Be it enacted by the Legislature of West Virginia:
That sections eleven-a and eleven-b, article one-c, chapter
eleven of the code of West Virginia, one thousand nine hundred
thirty-one, as amended, be repealed; that section five-a, article
three of said chapter be repealed; and that sections two and
eleven, article one-c of said chapter be amended and reenacted, all
to read as follows:
ARTICLE 1C. FAIR AND EQUITABLE PROPERTY VALUATION.
§11-1C-2. Definitions.
For the purposes of this article, the following words shall
have the meanings hereafter ascribed to them unless the context
clearly indicates otherwise:
(a) "Timberland" means any surface real property except farm
woodlots of not less than ten contiguous acres which is primarily
in forest and which, in consideration of their size, has sufficient
numbers of commercially valuable species of trees to constitute at
least forty percent normal stocking of forest trees which are well
distributed over the growing site.
(b) "Managed timberland" means surface real property, except
farm woodlots, of not less than ten contiguous acres which is
devoted primarily to forest use and which, in consideration of
their size, has sufficient numbers of commercially valuable species
of trees to constitute at least forty percent normal stocking of
forest trees which are well distributed over the growing site, and
that is managed pursuant to a plan provided for in section ten of
this article.
(c) "Tax commissioner", "commissioner" or "tax department"

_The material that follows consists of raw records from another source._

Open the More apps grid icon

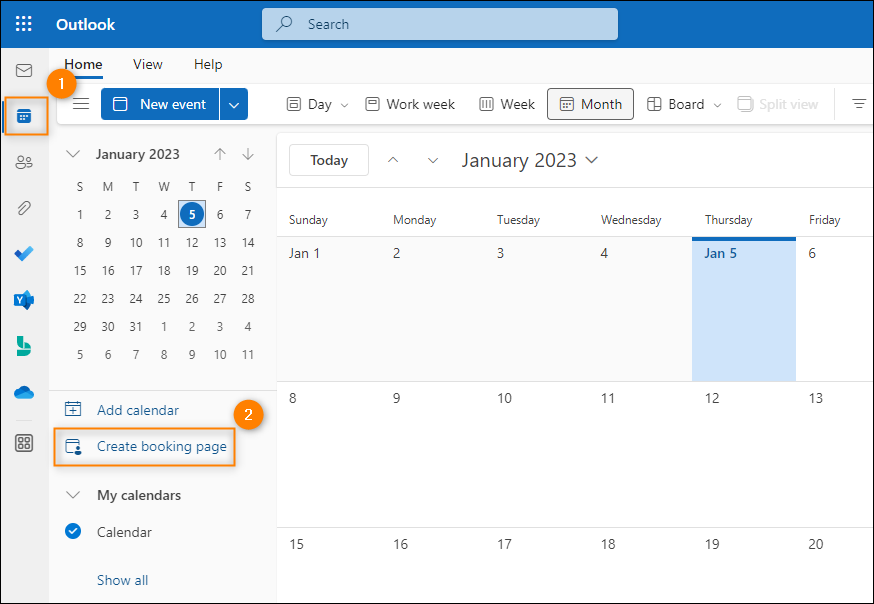click(x=24, y=443)
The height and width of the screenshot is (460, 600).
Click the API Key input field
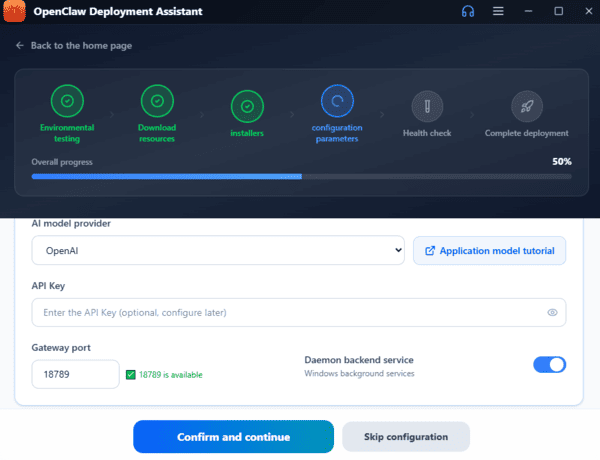click(290, 312)
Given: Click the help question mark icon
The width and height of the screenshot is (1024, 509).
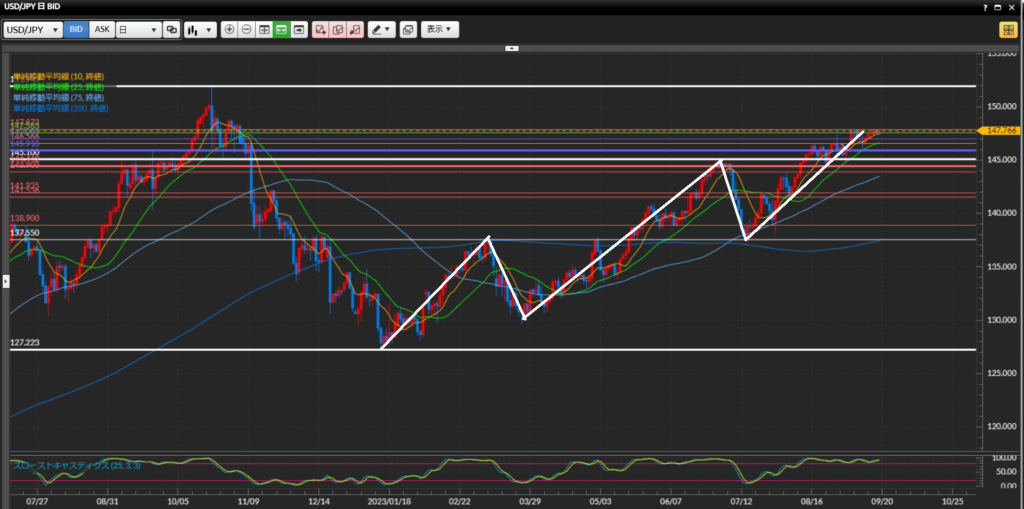Looking at the screenshot, I should (983, 8).
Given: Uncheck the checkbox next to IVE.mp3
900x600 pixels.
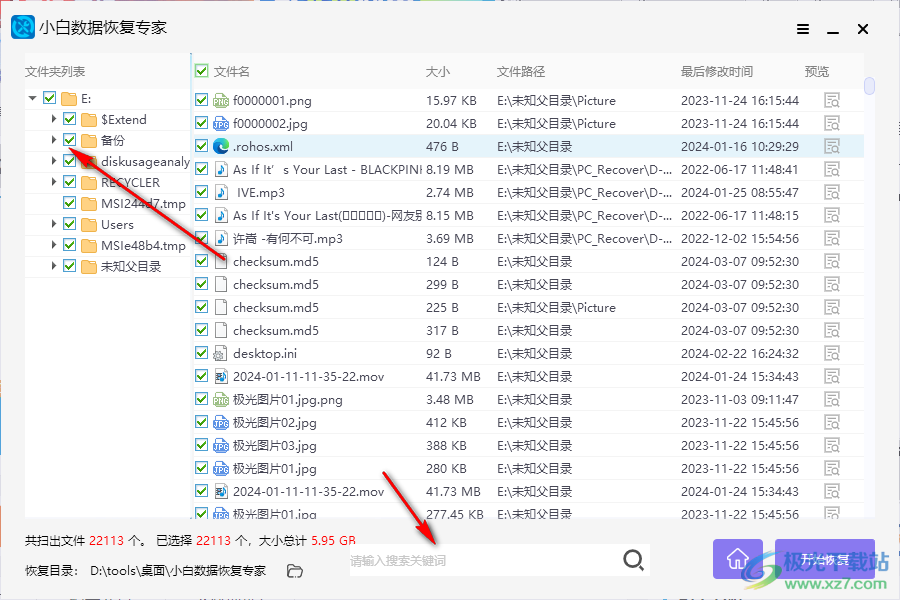Looking at the screenshot, I should coord(201,192).
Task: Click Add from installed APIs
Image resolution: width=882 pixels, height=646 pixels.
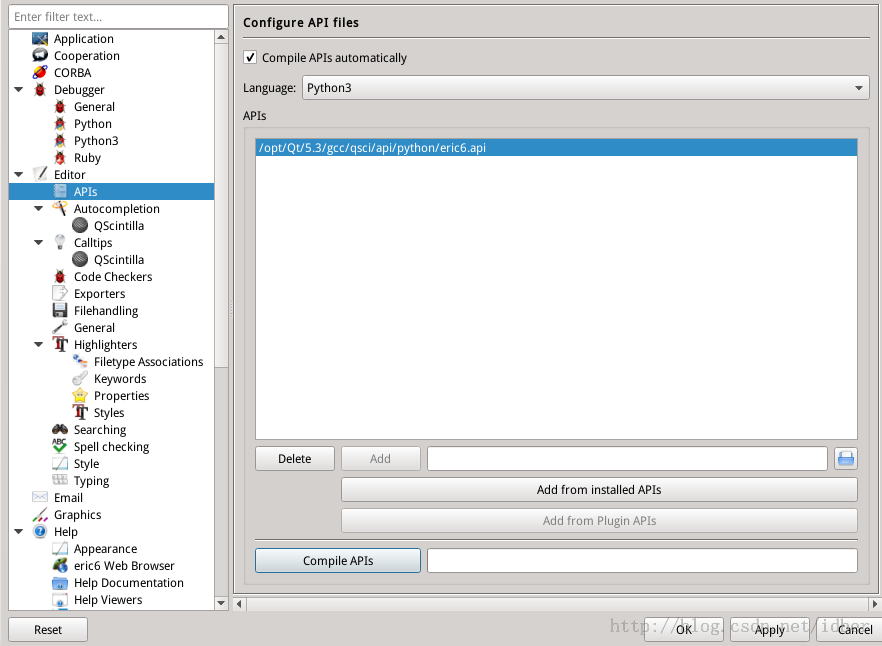Action: click(599, 489)
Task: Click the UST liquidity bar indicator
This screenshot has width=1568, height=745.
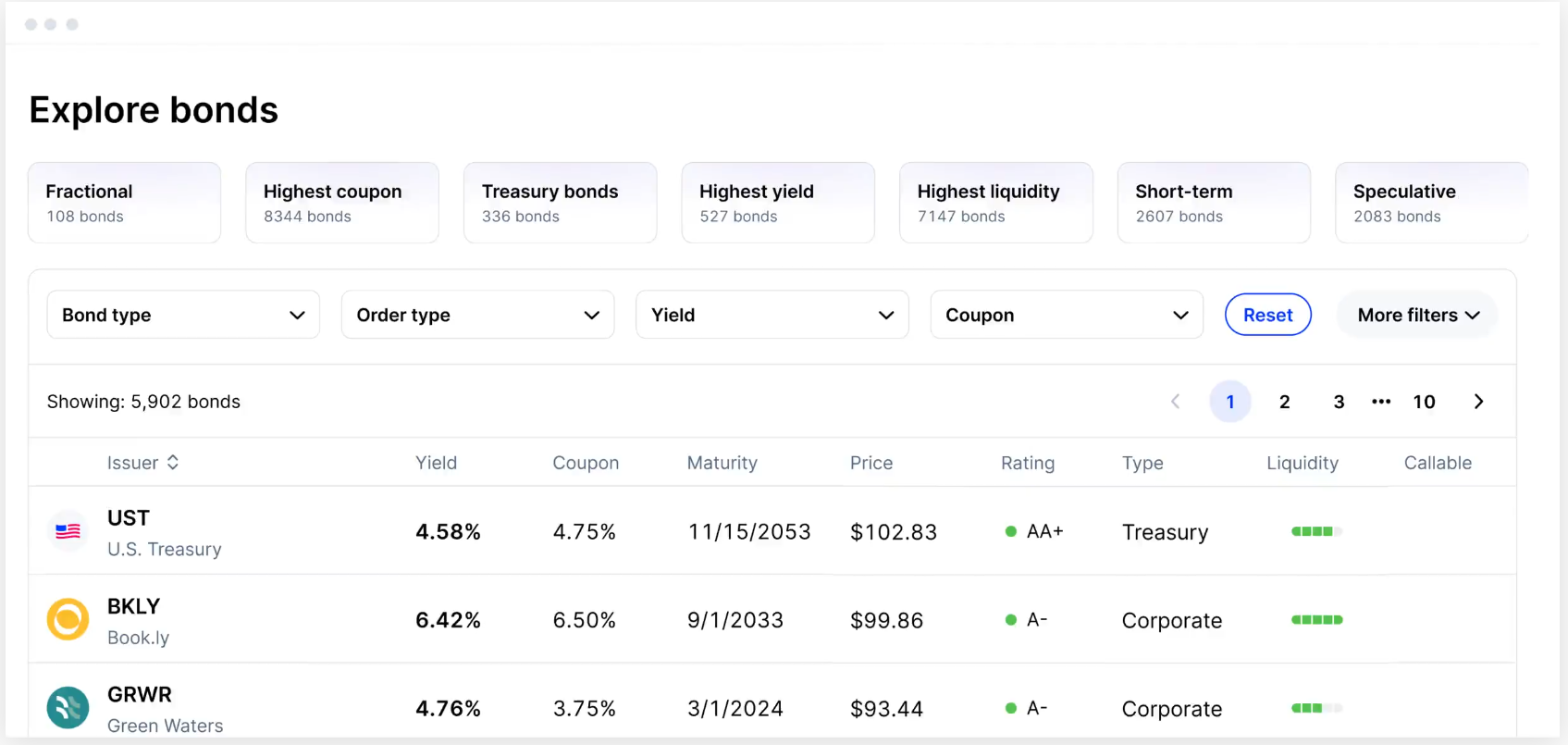Action: point(1315,531)
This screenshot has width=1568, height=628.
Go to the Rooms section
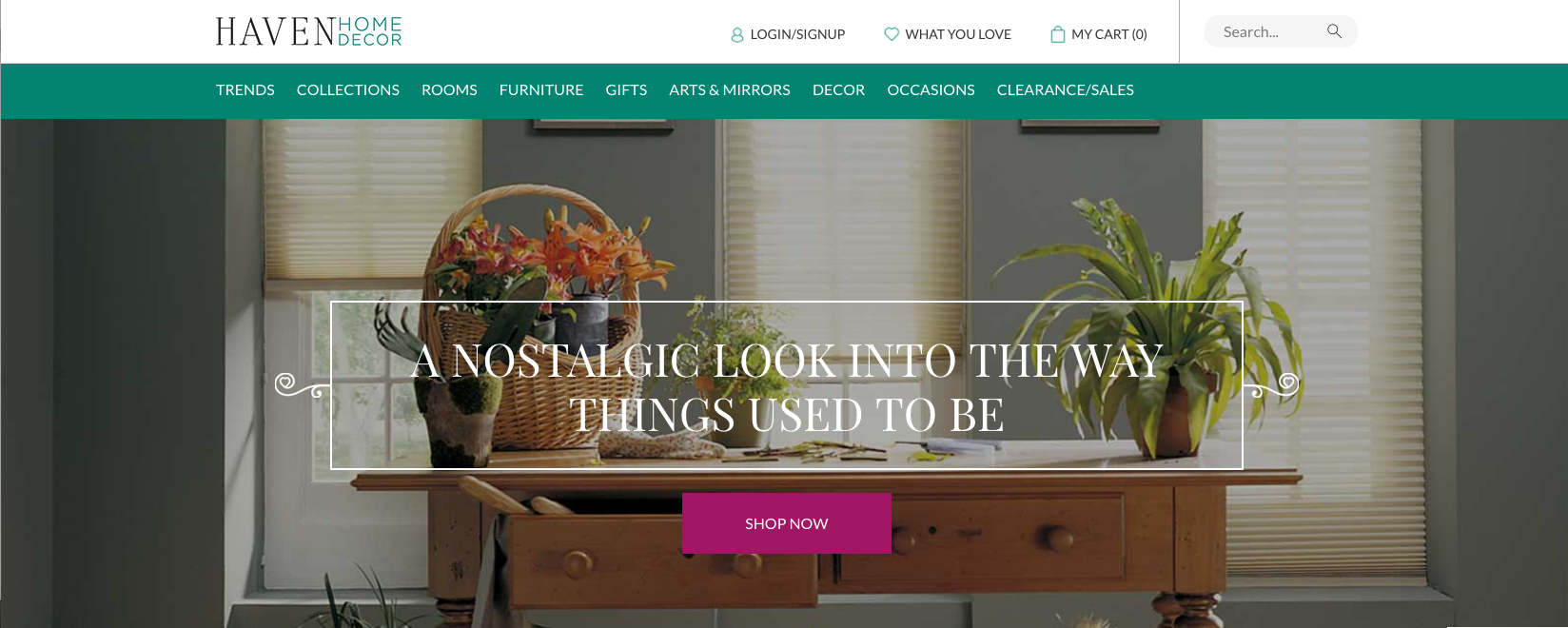point(449,89)
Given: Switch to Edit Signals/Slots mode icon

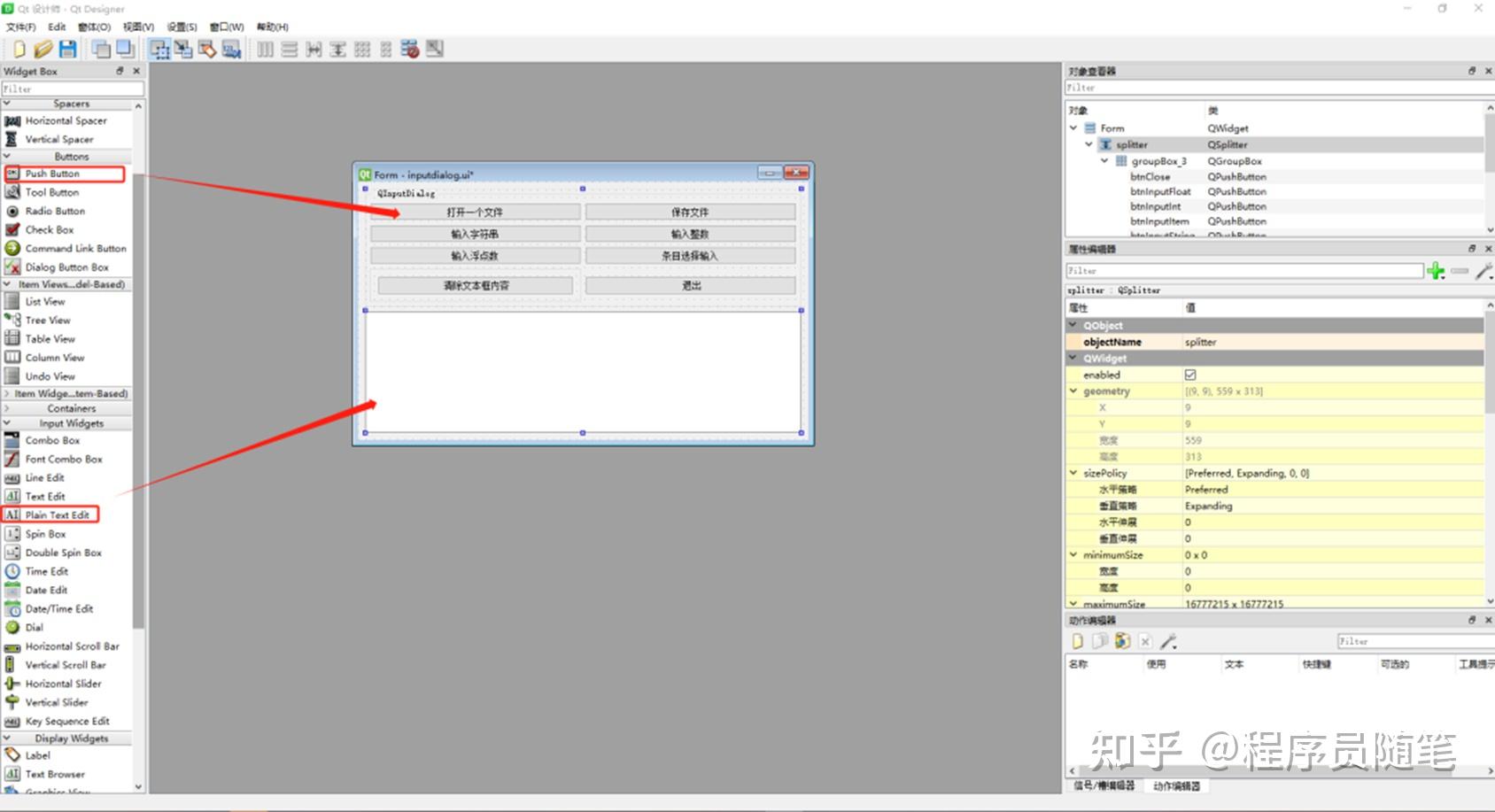Looking at the screenshot, I should tap(183, 50).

means the state tax commissioner or a designee of the state tax commissioner.
(d) "Valuation commission" or "commission" means the
commission created in section three of this article.
(e) "County board of education" or "board" means the duly
elected board of education of each county.
(f) "Farm woodlot" means that portion of a farm in timber but
may not include land used primarily for the growing of timber for
commercial purposes except that Christmas trees, or nursery stock
and woodland products, such as nuts or fruits harvested for human
consumption, shall be considered farm products and not timber
products.
(g) "Owner" means the person who is possessed of the freehold,
whether in fee or for life. A person seized or entitled in fee
subject to a mortgage or deed of trust securing a debt or liability
is deemed the owner until the mortgagee or trust takes possession,
after which such mortgagee or trustee shall be deemed the owner.
A person who has an equitable estate of freehold, or is a purchaser
of a freehold estate who is in possession before transfer of legal
title is also deemed the owner.
The definitions in subdivisions (f) and (g) of this section
shall apply to tax years beginning on or after the first day of
January, one thousand nine hundred ninety-nine.
§11-1C-11. Managed timberland.
(a) The Legislature finds and declares that the public welfare
is enhanced by encouraging and sustaining the abundance of high
quality forest land within the state; that economic pressures may
force industrial, residential or other land development
inconsistent with sustaining the forests; and that tax policy
should provide an incentive for private owners of forest land to
preserve the character and use of land as forest land and to make
management decisions which enhance the quality of the future
forest.
(b) In exercising the authority granted by the provisions of
section fifty-three, article VI of the constitution of West
Virginia, the Legislature makes the following declarations of its
intent:
(1) Notwithstanding the provisions of section twenty-four,
article three of this chapter, timberland certified by the division
of forestry as managed timberland shall be valued as managed
timberland as provided in this article when it is managed under a
cooperative contract with the division of forestry and the
certification has not been surrendered by the owner of the property
or revoked by the director of the division of forestry.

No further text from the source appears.